Amélie Nothomb non è gelosa dei suoi libri
Amélie et la métaphysique des tubes è uscito in Italia a gennaio 2026 con il titolo La piccola Amélie. Il film è un adattamento del romanzo di Amélie Nothomb La métaphysique des tubes, del 2000, pubblicato per la prima volta in Italia da Voland nel 2002. Un teaser del film viene rilasciato nel 2021, mentre il progetto in corso d’opera è stato presentato al Festival internazionale del film d’animazione di Annecy del 2023. Liane-Cho Han e Maïlys Vallade avevano già collaborato per le animazioni nei film Il piccolo principe di Mark Osborn e Sasha e il Polo Nord di Rémi Chayé. Nothomb si è detta sin da subito entusiasta di questo progetto, lasciando carta bianca ai registi. La scrittrice è peraltro solita ribadire che “i suoi libri sono i suoi figli, mentre gli adattamenti sono i suoi nipoti, e non spetta ai nonni occuparsi dell’educazione dei nipoti”[1].
Le tre nascite di Amélie
Dio aveva tre sole occupazioni: la deglutizione, la digestione e, conseguenza diretta, l’escrezione. Queste attività attraversavano il corpo di Dio senza che lui se ne accorgesse. […] Ecco perché, a questo stadio della crescita, chiameremo Dio il tubo.[2]
La storia del romanzo è molto semplice, ma al contempo atipica. La famiglia di Amélie si trova in Giappone per qualche anno perché il padre svolge lì un incarico diplomatico assegnatogli dal consolato del Belgio. L’inizio è scioccante: la bambina è Dio, o crede di esserlo, e Dio è un tubo attraversato dalla materia, che non possiede lo sguardo, cioè non ha un’anima. La piccola trascorre i primi due anni di vita in uno stato vegetativo, come “ortaggio”, “pianta”[3]. Il risveglio è improvviso e traumatico, Amélie si rende conto di non poter comunicare come gli altri e si dispera, andando su tutte le furie. La vera e propria rinascita avviene grazie alla nonna, che riesce a tranquillizzarla dandole del cioccolato bianco belga. È in questo momento che Amélie smette di parlare di se stessa in terza persona e dice io, nel libro come nel film, acquisendo pienamente coscienza di ciò che le accade. Gli occhi grandissimi di Amélie si animano, posandosi vivacemente su tutto quello che vede, per indagarne i misteri nascosti.
È stato allora che sono nata, nel febbraio del 1970, all’età di due anni e mezzo, sulle montagne del Kansai, nel villaggio di Shakugawa, sotto gli occhi di mia nonna paterna, per grazia del cioccolato bianco.[4]
L’equilibrio tra il romanzo e il film
Alcuni dettagli della trama del romanzo sono stati trasformati a favore di un alleggerimento strategico. La storia è imperniata sulla relazione di complicità e affetto tra Amélie e Nishio-san, la governante, mentre le scene con il padre – che erano alcuni dei momenti più comici dell’opera – sono state eliminate: nel film il padre viene inviato due mesi in Belgio per lavoro, lasciando spazio allo sviluppo della relazione con Nishio-san. Kashima-san, la controparte negativa di Nishio-san, nel libro è una nobile decaduta che svolge lo stesso ruolo di governante di Nishio-san, mentre nel film è la proprietaria della casa. In questo modo la subalternità tra le due e il loro distacco risulta estremizzato e schematizzato. Sempre al fine di una maggiore chiarezza e fruibilità si sceglie di non inserire dialoghi in giapponese tra Amélie e Nishio-san, ma solo alcune espressioni di facile comprensione. La prima parola in giapponese che Amélie impara a scrivere è l’ideogramma “ame” che corrisponde alla metà iniziale del suo nome e che significa pioggia. Si tratta di una delle sequenze più toccanti del film.

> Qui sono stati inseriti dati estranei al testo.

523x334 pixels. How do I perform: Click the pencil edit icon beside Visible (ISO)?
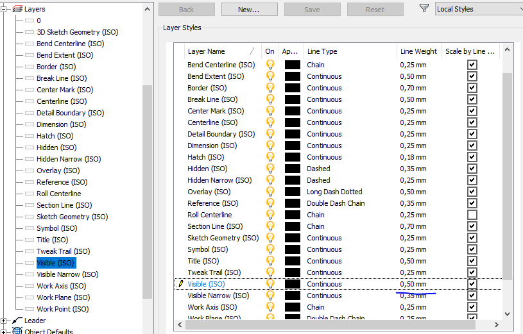[180, 284]
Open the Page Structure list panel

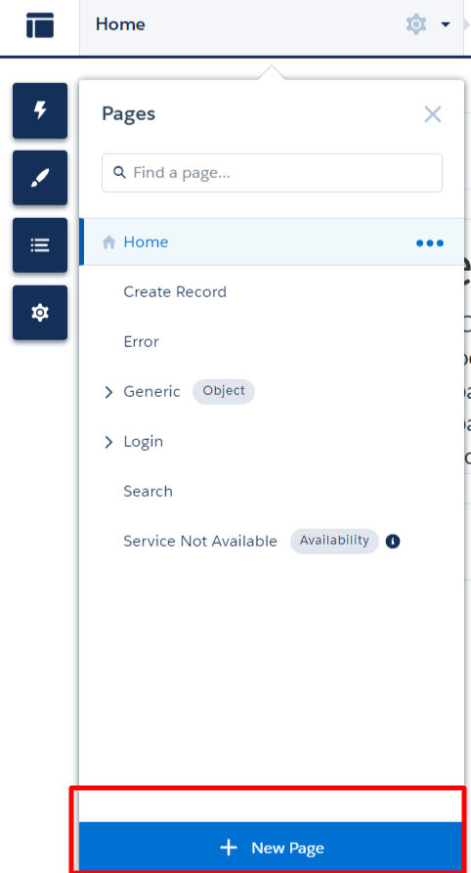[40, 245]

La potenza visiva del romanzo ha suggerito nel corso della realizzazione delle animazioni soluzioni diverse, più o meno deformate dalla percezione di Amélie. Durante la presentazione ad Annecy, un’anteprima mostrava elementi che arricchivano visivamente, ma rimossi successivamente, tra cui la trasformazione simbolica di Amélie in uno yokai, demone del folklore giapponese, o la testa del padre trasformata in una carpa. Rimangono comunque componenti visive che sottolineano la forza immaginativa e l’energia creativa di Amélie: le carpe nel laghetto, odiate dalla protagonista, prendono la forma del viso dispettoso di André, suo fratello, mentre la sala si anima spettralmente quando Nishio-san racconta una storia e l’acqua del mare si apre in due permettendo l’osservazione dei pesci del fondale marino.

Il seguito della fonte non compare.